##### Excerpted text #####
Ragnell made a moving post last night about the illusion of a "unified voice" of feminist comics crit. Her point? There is no unified voice. There's discussion, dissention, redundancy (especially lately), agreements, outrage, and praise. But it's not all the same.
That's nothing, however, to the people who go through the links and think that there's a swarm a drones following some Alien Amazon Queen in her outrage. The communities doesn't work that way, not on this scale.
One of the Feminism and Comics Bingo squares is "Don't like it? Create your own!"
The truth of the matter is, there are a LOT of women comics creators. More than you'd think. Some of them are very talented. Some of them aren't. Some have good narratives, some of them don't--just like any other community of creators.
But they exist, and I am tired of that fact being ignored.
Which brings me to another point.
Most of the most intelligent, bad ass, talented, feminist-minded, and awesome women I know read comics.
Another large portion of that number are involved in the industry.
Another portion of that work for DC or Marvel.
These women ARE there.
##### Records shown #####
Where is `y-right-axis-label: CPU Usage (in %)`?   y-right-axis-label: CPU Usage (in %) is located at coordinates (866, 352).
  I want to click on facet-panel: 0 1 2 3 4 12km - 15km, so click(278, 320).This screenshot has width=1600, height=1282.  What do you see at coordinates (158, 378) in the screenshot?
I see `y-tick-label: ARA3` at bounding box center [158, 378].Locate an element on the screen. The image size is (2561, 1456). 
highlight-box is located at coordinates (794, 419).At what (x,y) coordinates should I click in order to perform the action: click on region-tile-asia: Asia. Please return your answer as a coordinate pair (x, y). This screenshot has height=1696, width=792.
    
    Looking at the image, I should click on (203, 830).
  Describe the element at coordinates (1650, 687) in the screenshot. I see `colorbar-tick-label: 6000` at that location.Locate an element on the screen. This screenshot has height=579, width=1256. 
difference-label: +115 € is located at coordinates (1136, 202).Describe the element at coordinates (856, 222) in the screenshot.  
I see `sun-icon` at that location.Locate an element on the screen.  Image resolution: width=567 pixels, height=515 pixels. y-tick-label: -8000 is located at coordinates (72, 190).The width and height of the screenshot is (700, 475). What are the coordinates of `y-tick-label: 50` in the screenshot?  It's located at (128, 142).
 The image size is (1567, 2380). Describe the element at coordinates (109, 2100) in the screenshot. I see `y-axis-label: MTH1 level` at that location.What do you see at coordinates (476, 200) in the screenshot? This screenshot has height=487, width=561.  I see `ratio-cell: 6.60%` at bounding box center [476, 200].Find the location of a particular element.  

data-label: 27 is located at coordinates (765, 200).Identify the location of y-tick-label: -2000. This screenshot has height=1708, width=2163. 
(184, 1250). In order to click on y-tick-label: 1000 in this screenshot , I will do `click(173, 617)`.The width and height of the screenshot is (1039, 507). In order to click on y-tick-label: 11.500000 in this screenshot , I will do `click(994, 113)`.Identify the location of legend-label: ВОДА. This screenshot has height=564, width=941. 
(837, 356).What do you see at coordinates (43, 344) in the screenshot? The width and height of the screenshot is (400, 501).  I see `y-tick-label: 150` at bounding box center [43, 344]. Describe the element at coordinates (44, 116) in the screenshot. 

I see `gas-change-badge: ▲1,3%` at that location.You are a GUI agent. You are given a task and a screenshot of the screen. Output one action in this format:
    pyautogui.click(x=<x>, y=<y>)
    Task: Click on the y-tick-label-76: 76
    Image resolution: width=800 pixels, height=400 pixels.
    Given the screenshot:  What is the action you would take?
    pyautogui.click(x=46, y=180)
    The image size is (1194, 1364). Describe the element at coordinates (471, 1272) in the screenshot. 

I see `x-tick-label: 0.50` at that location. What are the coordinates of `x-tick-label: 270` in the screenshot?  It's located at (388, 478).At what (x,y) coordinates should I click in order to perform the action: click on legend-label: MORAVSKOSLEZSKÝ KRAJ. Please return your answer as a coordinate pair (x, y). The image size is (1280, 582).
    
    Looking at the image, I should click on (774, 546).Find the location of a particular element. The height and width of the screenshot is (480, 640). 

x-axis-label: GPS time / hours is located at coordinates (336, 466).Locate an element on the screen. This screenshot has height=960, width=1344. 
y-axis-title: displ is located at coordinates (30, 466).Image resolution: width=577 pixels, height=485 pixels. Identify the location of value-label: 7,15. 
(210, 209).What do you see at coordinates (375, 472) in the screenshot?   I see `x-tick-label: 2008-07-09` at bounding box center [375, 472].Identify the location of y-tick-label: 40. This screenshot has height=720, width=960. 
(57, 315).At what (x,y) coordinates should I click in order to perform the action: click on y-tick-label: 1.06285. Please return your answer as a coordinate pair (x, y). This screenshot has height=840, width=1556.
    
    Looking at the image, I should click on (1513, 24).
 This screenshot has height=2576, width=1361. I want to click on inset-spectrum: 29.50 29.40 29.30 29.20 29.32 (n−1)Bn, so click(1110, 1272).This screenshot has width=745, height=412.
#####
_Instructions_
a: Substitute "business" for "industry" in the text on women in comics, and give it again from the words "Which brings me" through "DC or Marvel.".
b: Resume the text on women in comics after its last sentence, "These women ARE there."

_Answers for the tasks_
a:
Which brings me to another point.
Most of the most intelligent, bad ass, talented, feminist-minded, and awesome women I know read comics.
Another large portion of that number are involved in the business.
Another portion of that work for DC or Marvel.

b:
I'm kind of stunned that there seems to be such a "Bah, GIRLS don't read COMICS!" sentiment, when so many women work for the mainstream companies. And as Editors! And Writers! And Artists!
I challenge anyone to disregard Amanda Conner's work.
I challenge anyone to disregard the impact Gail Simone has had on the DCU.
I challenge anyone to disregard Devin Grayson's impact on the DCU.
Joan Hilty. Alison Bechdel. Liz Baillie. Miss Lasko-Gross. Ariel Schrag. Diane DiMassa. Lynn Johnston. Cathy Guisewite. Raina Telgemeier. Trina Robbins. Colleen Doran. Jill Thompson. Heidi McDonald. Karen Berger. And dozens and dozens of others.
THESE WOMEN ALL EXIST AND WORK AND CREATE COMICS.
They are here. And I'm not sure what needs to be done to show the "Comic Book Club Tree House" that we're here, dammit--and women are creating the stuff they seem to think we don't love, too.
It would also help, if even a little, if we redirected our energy from being angry at what women aren't doing in comics, to copious and visible appreciation of what we *are* doing.